EXCERPTED RECORDS:
*** Begin section ***

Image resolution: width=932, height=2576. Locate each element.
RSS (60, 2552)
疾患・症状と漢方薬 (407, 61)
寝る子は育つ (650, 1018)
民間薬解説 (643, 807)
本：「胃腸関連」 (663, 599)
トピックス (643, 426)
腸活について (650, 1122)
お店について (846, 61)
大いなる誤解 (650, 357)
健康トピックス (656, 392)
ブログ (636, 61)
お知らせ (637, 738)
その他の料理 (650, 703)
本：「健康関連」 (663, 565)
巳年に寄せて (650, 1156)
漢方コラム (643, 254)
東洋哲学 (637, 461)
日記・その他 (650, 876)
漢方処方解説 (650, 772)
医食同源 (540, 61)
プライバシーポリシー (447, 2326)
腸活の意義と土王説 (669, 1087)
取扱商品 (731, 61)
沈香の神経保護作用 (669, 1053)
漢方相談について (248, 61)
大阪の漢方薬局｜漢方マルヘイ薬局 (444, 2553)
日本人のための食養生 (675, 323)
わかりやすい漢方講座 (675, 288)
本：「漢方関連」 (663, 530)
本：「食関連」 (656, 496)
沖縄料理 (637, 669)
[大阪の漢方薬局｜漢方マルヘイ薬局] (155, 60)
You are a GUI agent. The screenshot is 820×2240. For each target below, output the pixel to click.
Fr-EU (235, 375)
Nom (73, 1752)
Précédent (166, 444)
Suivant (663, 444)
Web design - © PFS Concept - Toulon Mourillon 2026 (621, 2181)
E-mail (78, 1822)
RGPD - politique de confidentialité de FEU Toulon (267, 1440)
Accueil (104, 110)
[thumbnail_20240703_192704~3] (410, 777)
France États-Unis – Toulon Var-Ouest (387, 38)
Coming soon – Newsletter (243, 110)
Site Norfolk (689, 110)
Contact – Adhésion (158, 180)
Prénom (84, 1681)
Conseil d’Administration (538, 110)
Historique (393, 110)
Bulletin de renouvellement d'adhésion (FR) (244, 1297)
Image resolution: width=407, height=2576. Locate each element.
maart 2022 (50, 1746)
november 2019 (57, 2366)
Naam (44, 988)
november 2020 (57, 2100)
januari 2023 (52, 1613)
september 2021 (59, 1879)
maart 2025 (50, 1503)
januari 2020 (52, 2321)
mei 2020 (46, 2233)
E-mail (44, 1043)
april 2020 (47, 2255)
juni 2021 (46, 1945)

*** End section ***

REQUIREMENT: Copy the records above exactly as they appear.

EXPECTED ANSWER:
Image resolution: width=932, height=2576. Locate each element.
RSS (60, 2552)
疾患・症状と漢方薬 (407, 61)
寝る子は育つ (650, 1018)
民間薬解説 (643, 807)
本：「胃腸関連」 (663, 599)
トピックス (643, 426)
腸活について (650, 1122)
お店について (846, 61)
大いなる誤解 (650, 357)
健康トピックス (656, 392)
ブログ (636, 61)
お知らせ (637, 738)
その他の料理 (650, 703)
本：「健康関連」 (663, 565)
巳年に寄せて (650, 1156)
漢方コラム (643, 254)
東洋哲学 (637, 461)
日記・その他 (650, 876)
漢方処方解説 (650, 772)
医食同源 (540, 61)
プライバシーポリシー (447, 2326)
腸活の意義と土王説 (669, 1087)
取扱商品 (731, 61)
沈香の神経保護作用 (669, 1053)
漢方相談について (248, 61)
大阪の漢方薬局｜漢方マルヘイ薬局 (444, 2553)
日本人のための食養生 (675, 323)
わかりやすい漢方講座 (675, 288)
本：「漢方関連」 (663, 530)
本：「食関連」 (656, 496)
沖縄料理 (637, 669)
[大阪の漢方薬局｜漢方マルヘイ薬局] (155, 60)
You are a GUI agent. The screenshot is 820×2240. For each target below, output the pixel to click.
Fr-EU (235, 375)
Nom (73, 1752)
Précédent (166, 444)
Suivant (663, 444)
Web design - © PFS Concept - Toulon Mourillon 2026 (621, 2181)
E-mail (78, 1822)
RGPD - politique de confidentialité de FEU Toulon (267, 1440)
Accueil (104, 110)
[thumbnail_20240703_192704~3] (410, 777)
France États-Unis – Toulon Var-Ouest (387, 38)
Coming soon – Newsletter (243, 110)
Site Norfolk (689, 110)
Contact – Adhésion (158, 180)
Prénom (84, 1681)
Conseil d’Administration (538, 110)
Historique (393, 110)
Bulletin de renouvellement d'adhésion (FR) (244, 1297)
Image resolution: width=407, height=2576. Locate each element.
maart 2022 (50, 1746)
november 2019 (57, 2366)
Naam (44, 988)
november 2020 (57, 2100)
januari 2023 (52, 1613)
september 2021 (59, 1879)
maart 2025 (50, 1503)
januari 2020 (52, 2321)
mei 2020 (46, 2233)
E-mail (44, 1043)
april 2020 (47, 2255)
juni 2021 (46, 1945)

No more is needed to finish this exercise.